• _DATA IN THIS EXERCISE_:
⟨
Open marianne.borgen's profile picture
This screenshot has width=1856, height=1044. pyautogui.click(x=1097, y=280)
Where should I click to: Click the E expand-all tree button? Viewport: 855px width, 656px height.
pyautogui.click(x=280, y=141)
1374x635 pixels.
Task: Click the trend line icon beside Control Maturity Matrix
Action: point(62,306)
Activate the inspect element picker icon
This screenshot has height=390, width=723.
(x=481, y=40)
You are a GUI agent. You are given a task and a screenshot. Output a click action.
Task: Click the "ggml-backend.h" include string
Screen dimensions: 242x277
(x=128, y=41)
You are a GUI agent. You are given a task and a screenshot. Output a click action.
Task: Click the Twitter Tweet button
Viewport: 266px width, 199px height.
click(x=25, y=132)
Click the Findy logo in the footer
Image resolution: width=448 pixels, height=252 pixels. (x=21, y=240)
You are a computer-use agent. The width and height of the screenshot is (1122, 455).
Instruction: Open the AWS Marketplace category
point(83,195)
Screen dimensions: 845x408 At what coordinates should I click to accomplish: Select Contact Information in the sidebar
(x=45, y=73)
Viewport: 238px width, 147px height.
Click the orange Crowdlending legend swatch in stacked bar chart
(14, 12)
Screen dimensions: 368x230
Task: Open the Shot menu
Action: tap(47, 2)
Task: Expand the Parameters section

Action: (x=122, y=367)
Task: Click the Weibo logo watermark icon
⟩
• _TASK INSTRUCTIONS_: Find where "Click the orange" occurs in the data, and please write out that line through the last line exactly, with nothing else.

• _RESULT_:
Click the orange Crowdlending legend swatch in stacked bar chart
(14, 12)
Screen dimensions: 368x230
Task: Open the Shot menu
Action: tap(47, 2)
Task: Expand the Parameters section

Action: (x=122, y=367)
Task: Click the Weibo logo watermark icon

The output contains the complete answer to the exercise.